* [本文]
#####
●申告分離課税
株式等を譲渡したときの譲渡損益(事業・雑・譲渡の所得)は、他の所得と区分して課税されます。
ただし、株式等の譲渡による各種所得(事業・雑・譲渡の所得)の間では、先物取引を除き損益の通算は可能で、一定の場合には損失の繰越もできます。
税率には、原則税率と優遇税率があり、所得計算にもいくつもの特例があります。
上場株式等は「特定口座年間取引報告書」をもって申告書添付書類の計算明細書等の代用とすることがでいます。
なお、申告分離課税を選択した上場株式等に係わる譲渡所得と配当所得との間では、損益通算や譲渡損失の繰越控除が可能で
●例外的な課税方式
・株式譲渡損益の申告不用制度
一定の要件を満たす特定口座内での上場株式等の譲渡による所得金額については、特定口座外の上場株式等とは区分して計算します。
・非課税
株式等以外の有価証券を売ったときの所得で、総合課税や分離短期譲渡所得課税の対象とならない公社債や投資信託などは非課税。
#####
* [データ抜粋]

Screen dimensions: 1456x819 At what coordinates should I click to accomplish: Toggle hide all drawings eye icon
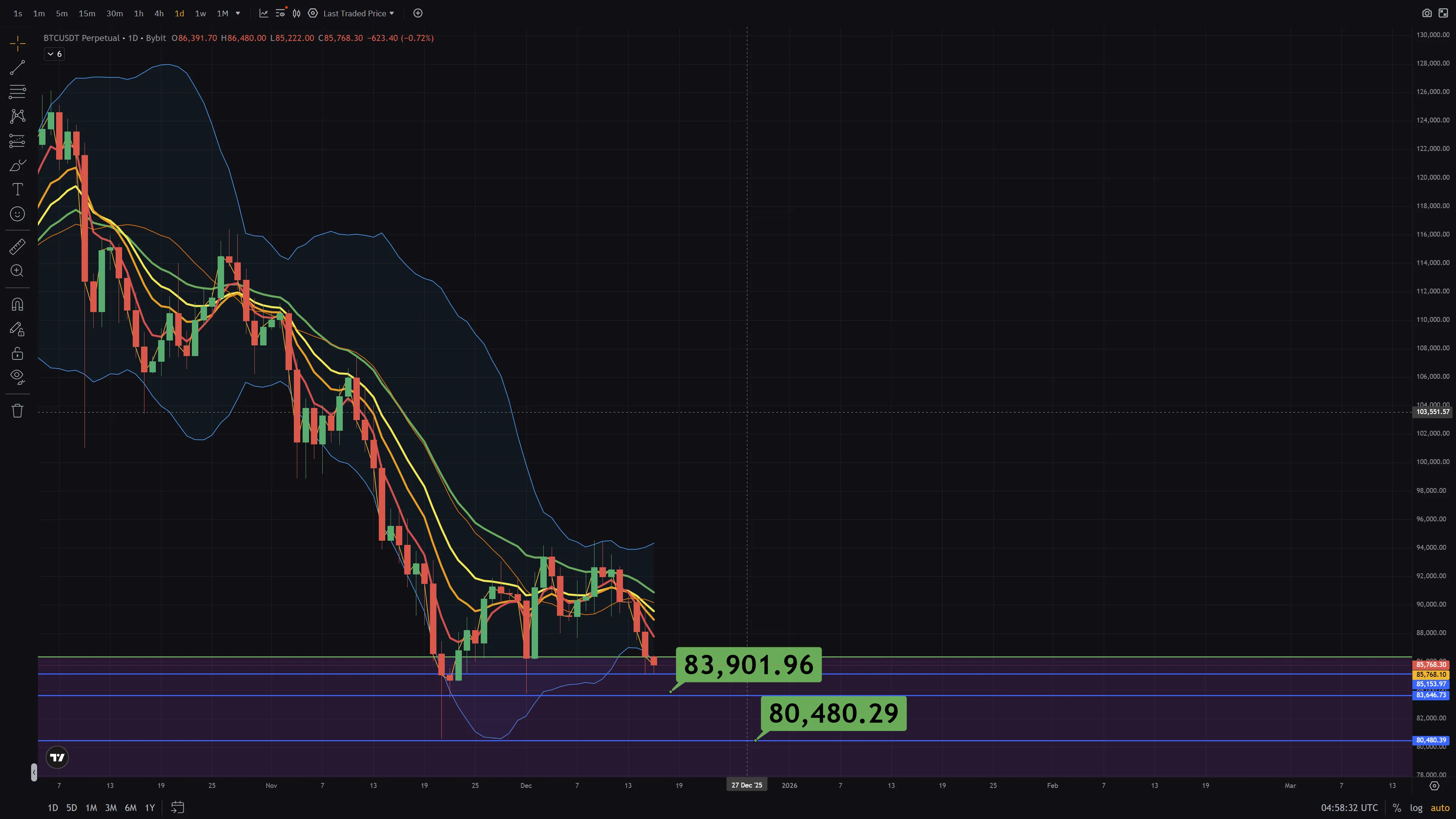point(17,377)
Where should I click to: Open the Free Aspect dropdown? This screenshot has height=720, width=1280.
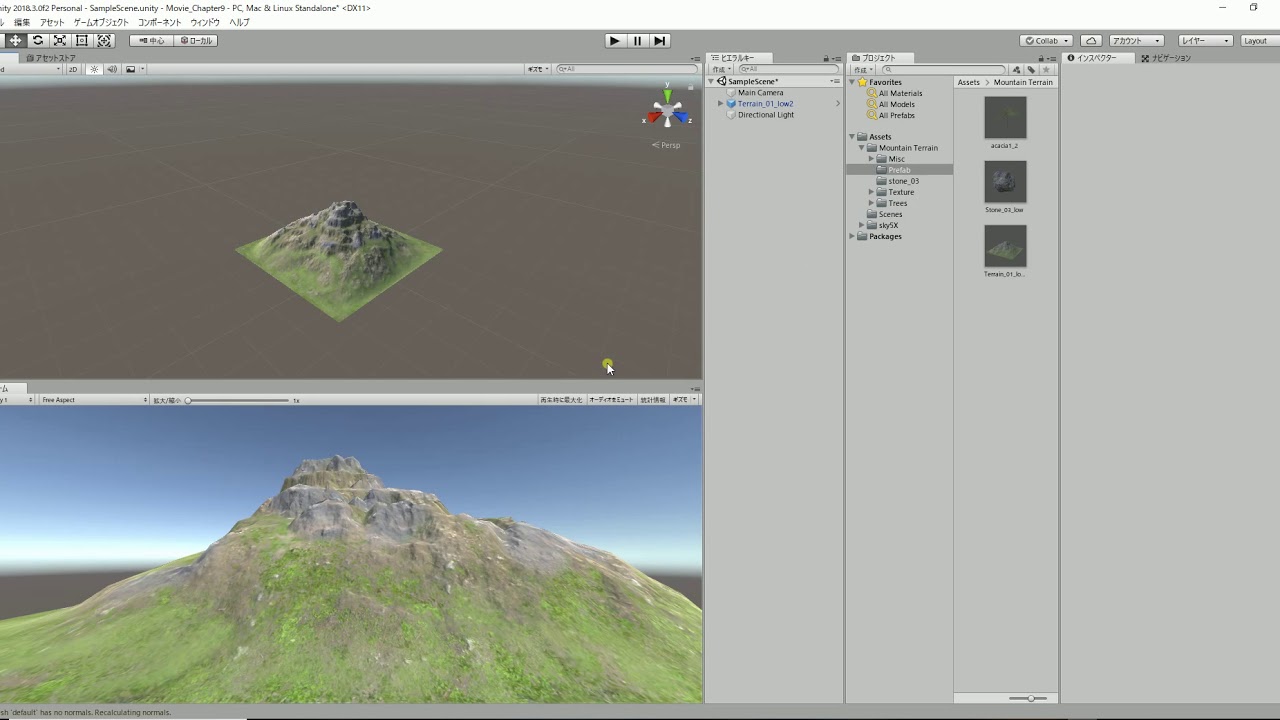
#####
* [練習問題]
(1) 本文のうち、「ただし、株式等の譲渡による各」という言葉で始まり「式等とは区分して計算します。」で終わる部分を、一字も変えずに書き写してください。
(2) 本文によると、公社債や投資信託などを売ったときの所得が非課税になるのは、どんな所得だからですか。一～三文で説明してください。
(3) 本文では、株式等の譲渡による所得どうしの損益の通算から、何が除かれていますか。
データは本文とは別の資料です。

* [解答]
(1)
ただし、株式等の譲渡による各種所得(事業・雑・譲渡の所得)の間では、先物取引を除き損益の通算は可能で、一定の場合には損失の繰越もできます。
税率には、原則税率と優遇税率があり、所得計算にもいくつもの特例があります。
上場株式等は「特定口座年間取引報告書」をもって申告書添付書類の計算明細書等の代用とすることがでいます。
なお、申告分離課税を選択した上場株式等に係わる譲渡所得と配当所得との間では、損益通算や譲渡損失の繰越控除が可能で
●例外的な課税方式
・株式譲渡損益の申告不用制度
一定の要件を満たす特定口座内での上場株式等の譲渡による所得金額については、特定口座外の上場株式等とは区分して計算します。

(2) 株式等以外の有価証券を売ったときの所得で、総合課税や分離短期譲渡所得課税の対象にならないものだからです。

(3) 先物取引です。